#### Material for the task ####

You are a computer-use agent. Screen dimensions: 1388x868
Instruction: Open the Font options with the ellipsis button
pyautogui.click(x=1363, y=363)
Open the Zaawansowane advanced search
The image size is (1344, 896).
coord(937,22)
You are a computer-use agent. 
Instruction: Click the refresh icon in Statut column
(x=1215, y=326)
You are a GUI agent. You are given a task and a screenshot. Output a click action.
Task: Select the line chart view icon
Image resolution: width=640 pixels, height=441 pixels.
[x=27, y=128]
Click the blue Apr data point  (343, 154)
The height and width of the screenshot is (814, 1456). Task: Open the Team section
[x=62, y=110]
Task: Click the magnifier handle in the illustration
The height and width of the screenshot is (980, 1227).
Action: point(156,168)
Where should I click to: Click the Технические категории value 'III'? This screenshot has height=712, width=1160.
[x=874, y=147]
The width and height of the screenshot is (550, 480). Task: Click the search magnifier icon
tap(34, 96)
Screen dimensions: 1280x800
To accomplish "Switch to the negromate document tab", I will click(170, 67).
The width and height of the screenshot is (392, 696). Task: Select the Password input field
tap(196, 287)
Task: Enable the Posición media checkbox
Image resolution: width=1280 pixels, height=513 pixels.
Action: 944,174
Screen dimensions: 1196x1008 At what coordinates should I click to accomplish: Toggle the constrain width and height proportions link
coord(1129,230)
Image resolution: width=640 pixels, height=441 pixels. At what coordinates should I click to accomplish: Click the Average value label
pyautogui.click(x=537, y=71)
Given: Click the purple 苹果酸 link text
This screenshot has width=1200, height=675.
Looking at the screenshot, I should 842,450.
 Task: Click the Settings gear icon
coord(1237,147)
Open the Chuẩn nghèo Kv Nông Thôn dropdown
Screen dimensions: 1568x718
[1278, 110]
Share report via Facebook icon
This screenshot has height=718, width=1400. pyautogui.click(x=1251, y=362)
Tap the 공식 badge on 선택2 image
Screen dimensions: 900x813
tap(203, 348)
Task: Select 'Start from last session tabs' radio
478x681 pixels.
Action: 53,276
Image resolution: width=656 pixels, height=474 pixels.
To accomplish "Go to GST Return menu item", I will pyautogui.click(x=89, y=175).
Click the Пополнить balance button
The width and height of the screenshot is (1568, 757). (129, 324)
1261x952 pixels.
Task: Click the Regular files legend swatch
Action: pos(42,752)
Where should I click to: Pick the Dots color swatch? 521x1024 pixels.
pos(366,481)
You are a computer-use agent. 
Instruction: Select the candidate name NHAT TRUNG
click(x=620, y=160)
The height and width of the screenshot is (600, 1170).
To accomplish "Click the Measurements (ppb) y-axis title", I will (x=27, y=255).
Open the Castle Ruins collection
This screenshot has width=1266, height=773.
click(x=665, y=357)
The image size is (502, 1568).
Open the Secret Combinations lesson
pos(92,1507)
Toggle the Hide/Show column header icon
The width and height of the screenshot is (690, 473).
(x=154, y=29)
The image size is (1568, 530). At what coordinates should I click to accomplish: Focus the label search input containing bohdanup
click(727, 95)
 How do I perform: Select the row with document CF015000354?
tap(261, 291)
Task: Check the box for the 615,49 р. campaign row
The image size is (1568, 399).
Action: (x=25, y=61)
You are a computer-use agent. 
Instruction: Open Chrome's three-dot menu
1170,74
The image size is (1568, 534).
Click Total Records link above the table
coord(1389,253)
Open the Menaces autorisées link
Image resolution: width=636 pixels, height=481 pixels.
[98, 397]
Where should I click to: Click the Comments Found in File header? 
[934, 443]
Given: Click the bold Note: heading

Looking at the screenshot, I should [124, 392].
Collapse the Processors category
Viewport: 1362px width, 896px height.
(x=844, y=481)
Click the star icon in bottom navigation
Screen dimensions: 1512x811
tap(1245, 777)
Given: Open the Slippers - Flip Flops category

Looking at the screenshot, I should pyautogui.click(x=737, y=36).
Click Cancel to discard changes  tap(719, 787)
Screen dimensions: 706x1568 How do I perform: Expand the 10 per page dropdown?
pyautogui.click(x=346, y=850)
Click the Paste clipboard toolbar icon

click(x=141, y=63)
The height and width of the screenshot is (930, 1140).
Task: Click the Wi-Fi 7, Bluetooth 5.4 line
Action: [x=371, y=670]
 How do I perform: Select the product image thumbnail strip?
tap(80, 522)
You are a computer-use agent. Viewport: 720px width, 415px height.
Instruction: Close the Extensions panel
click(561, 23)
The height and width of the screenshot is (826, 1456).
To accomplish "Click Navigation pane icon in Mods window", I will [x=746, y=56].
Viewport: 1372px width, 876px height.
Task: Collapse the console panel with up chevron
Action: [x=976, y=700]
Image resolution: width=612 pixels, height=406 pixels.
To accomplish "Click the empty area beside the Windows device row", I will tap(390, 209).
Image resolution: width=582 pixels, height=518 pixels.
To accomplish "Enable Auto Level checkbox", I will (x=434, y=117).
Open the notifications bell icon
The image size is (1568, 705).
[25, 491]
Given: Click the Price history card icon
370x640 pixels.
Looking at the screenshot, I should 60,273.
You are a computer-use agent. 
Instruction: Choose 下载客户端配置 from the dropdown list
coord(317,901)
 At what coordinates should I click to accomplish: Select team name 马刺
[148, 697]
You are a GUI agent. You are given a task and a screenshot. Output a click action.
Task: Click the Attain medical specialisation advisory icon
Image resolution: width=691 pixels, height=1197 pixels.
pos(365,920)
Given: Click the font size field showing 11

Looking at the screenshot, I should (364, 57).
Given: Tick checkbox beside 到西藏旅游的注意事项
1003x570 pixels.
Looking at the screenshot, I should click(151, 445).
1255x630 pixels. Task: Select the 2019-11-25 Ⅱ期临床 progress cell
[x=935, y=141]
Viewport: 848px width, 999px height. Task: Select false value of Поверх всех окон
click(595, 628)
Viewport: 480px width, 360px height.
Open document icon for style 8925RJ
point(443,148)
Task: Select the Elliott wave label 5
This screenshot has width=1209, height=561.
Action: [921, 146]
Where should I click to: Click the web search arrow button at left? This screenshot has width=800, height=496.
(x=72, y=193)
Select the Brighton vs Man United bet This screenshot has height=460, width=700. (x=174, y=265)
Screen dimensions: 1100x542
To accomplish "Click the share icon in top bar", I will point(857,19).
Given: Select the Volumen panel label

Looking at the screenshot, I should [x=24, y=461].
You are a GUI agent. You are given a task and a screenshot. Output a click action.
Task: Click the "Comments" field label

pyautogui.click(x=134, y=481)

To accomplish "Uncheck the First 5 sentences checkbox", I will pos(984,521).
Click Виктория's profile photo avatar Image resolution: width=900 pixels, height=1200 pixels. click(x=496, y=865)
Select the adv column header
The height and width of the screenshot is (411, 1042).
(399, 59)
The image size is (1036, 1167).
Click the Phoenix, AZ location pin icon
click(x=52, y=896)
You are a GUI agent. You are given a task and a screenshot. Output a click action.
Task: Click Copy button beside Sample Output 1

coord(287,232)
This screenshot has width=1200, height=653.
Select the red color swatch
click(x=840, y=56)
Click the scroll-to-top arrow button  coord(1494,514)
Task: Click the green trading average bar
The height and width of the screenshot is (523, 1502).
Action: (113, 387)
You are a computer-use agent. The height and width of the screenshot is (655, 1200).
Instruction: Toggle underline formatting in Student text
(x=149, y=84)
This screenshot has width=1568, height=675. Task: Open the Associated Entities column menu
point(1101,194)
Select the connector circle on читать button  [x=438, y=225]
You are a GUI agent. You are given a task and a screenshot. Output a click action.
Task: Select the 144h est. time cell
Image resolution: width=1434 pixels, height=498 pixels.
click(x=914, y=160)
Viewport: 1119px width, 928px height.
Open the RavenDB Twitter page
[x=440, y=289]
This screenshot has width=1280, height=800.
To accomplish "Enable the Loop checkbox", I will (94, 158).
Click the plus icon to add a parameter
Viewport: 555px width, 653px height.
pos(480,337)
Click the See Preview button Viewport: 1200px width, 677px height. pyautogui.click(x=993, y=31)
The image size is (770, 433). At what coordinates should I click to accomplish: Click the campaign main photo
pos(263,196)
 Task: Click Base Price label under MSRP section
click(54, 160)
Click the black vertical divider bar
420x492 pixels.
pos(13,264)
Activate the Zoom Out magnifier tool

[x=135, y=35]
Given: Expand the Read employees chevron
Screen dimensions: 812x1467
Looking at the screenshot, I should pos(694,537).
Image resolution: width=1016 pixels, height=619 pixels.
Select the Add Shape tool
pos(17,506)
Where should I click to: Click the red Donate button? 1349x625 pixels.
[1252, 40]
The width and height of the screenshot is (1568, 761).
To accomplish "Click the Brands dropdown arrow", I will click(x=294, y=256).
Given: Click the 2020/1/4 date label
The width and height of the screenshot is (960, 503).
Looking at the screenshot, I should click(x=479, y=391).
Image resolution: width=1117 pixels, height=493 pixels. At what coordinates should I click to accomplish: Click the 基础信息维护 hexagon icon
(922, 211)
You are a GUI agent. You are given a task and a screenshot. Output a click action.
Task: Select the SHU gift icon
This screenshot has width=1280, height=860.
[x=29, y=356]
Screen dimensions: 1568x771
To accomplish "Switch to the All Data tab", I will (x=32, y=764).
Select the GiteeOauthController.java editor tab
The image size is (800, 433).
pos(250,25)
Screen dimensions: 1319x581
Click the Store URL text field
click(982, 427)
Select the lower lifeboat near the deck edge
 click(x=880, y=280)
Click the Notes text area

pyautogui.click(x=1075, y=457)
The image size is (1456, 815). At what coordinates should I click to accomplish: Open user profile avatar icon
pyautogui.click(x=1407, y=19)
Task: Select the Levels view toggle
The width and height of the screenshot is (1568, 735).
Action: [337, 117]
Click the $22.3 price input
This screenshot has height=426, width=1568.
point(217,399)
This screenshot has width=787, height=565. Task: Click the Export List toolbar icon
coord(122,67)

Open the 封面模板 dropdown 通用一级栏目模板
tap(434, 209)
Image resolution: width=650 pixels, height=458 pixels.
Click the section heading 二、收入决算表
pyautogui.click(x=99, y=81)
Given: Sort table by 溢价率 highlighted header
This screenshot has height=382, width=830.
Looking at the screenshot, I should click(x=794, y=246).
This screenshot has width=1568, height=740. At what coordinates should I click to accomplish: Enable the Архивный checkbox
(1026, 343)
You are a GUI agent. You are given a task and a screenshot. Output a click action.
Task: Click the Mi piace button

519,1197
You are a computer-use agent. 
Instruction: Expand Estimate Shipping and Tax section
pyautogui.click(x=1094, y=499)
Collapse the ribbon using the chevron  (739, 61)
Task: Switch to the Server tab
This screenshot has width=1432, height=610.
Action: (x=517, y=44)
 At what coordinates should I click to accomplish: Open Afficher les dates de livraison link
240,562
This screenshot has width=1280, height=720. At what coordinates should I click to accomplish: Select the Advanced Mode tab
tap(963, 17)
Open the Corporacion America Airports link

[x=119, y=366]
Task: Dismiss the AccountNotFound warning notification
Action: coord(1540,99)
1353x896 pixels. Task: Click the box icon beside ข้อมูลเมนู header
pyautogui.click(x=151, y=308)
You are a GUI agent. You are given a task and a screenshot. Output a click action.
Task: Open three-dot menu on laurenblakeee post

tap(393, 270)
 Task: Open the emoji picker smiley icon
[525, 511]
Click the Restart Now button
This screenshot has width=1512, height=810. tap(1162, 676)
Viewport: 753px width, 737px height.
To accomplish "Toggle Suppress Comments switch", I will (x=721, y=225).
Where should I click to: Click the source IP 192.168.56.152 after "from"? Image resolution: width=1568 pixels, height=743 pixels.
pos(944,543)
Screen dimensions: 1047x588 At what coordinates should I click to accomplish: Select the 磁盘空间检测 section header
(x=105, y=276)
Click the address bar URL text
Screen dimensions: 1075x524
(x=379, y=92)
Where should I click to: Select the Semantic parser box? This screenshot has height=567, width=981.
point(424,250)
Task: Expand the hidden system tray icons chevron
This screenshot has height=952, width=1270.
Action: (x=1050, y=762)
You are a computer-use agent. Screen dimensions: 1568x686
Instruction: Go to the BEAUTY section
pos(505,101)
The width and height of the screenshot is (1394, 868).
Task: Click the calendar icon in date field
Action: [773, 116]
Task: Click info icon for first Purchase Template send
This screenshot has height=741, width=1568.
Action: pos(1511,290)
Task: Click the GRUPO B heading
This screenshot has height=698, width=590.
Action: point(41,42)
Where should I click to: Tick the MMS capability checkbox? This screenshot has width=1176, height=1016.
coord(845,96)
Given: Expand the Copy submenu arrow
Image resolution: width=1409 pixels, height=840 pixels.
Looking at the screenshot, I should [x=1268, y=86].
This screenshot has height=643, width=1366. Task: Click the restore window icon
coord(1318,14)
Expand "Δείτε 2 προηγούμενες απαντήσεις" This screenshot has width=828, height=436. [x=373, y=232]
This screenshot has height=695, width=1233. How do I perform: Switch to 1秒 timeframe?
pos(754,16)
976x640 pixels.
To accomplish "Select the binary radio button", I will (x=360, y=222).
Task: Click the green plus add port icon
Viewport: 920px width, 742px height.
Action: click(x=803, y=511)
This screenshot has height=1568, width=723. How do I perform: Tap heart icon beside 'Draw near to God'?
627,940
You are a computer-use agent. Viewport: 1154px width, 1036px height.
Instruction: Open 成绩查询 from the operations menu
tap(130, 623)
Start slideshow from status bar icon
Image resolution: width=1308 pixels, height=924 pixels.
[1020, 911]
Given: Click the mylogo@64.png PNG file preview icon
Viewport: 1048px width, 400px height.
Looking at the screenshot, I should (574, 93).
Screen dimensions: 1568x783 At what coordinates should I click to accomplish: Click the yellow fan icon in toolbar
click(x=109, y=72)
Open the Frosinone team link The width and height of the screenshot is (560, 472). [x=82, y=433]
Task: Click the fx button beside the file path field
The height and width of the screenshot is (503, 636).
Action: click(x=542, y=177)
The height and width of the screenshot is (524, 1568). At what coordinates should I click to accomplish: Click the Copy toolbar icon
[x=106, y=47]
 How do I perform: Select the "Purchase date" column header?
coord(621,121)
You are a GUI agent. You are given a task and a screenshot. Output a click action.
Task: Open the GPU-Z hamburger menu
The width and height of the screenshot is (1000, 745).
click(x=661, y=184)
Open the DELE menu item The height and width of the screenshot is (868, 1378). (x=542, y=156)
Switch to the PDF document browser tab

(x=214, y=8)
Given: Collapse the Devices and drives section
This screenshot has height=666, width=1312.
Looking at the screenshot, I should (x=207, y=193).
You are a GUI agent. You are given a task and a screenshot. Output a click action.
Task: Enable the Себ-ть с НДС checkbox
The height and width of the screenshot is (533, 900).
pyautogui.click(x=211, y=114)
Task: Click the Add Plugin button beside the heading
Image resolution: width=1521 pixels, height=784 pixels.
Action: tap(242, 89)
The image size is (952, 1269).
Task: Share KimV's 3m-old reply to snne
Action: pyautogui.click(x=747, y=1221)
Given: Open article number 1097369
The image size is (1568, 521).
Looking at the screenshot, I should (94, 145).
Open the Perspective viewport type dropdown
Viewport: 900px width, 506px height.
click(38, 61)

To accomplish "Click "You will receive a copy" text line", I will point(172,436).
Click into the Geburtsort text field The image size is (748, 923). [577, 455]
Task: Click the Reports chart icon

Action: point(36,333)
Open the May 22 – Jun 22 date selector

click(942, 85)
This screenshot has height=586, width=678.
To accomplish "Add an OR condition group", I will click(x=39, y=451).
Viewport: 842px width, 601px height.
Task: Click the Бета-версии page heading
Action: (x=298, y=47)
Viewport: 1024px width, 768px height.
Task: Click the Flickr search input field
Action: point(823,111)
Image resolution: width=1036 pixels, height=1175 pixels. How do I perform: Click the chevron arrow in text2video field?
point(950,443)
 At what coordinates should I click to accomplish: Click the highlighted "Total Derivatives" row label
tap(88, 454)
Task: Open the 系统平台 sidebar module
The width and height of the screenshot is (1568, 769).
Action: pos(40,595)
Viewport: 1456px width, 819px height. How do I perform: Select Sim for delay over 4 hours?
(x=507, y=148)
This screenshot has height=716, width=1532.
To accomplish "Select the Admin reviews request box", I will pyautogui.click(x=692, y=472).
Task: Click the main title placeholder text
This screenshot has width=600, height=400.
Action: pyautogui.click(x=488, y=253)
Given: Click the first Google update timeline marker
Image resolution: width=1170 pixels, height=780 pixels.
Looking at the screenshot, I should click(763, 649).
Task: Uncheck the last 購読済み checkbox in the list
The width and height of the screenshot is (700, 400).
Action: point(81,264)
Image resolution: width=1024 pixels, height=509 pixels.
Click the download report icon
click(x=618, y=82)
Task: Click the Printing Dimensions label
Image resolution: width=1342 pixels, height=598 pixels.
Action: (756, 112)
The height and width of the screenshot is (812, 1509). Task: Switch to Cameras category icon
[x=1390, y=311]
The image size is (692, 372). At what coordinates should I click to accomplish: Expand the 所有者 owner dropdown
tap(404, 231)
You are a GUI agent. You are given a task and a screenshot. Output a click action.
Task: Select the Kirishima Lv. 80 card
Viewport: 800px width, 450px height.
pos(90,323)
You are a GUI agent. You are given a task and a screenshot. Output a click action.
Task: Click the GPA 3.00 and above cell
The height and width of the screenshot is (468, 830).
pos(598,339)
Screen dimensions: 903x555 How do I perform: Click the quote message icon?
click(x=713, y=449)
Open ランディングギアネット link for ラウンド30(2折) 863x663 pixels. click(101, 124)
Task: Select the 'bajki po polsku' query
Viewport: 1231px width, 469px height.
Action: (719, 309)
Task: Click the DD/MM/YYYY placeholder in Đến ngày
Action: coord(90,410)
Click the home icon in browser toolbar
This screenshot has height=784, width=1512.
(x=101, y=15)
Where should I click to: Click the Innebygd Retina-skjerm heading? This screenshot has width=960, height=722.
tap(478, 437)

####

| Problem |
Identify the lines in the entries above that contain "plus", then copy them out.

| Answer for the task |
Click the plus icon to add a parameter
Task: Click the green plus add port icon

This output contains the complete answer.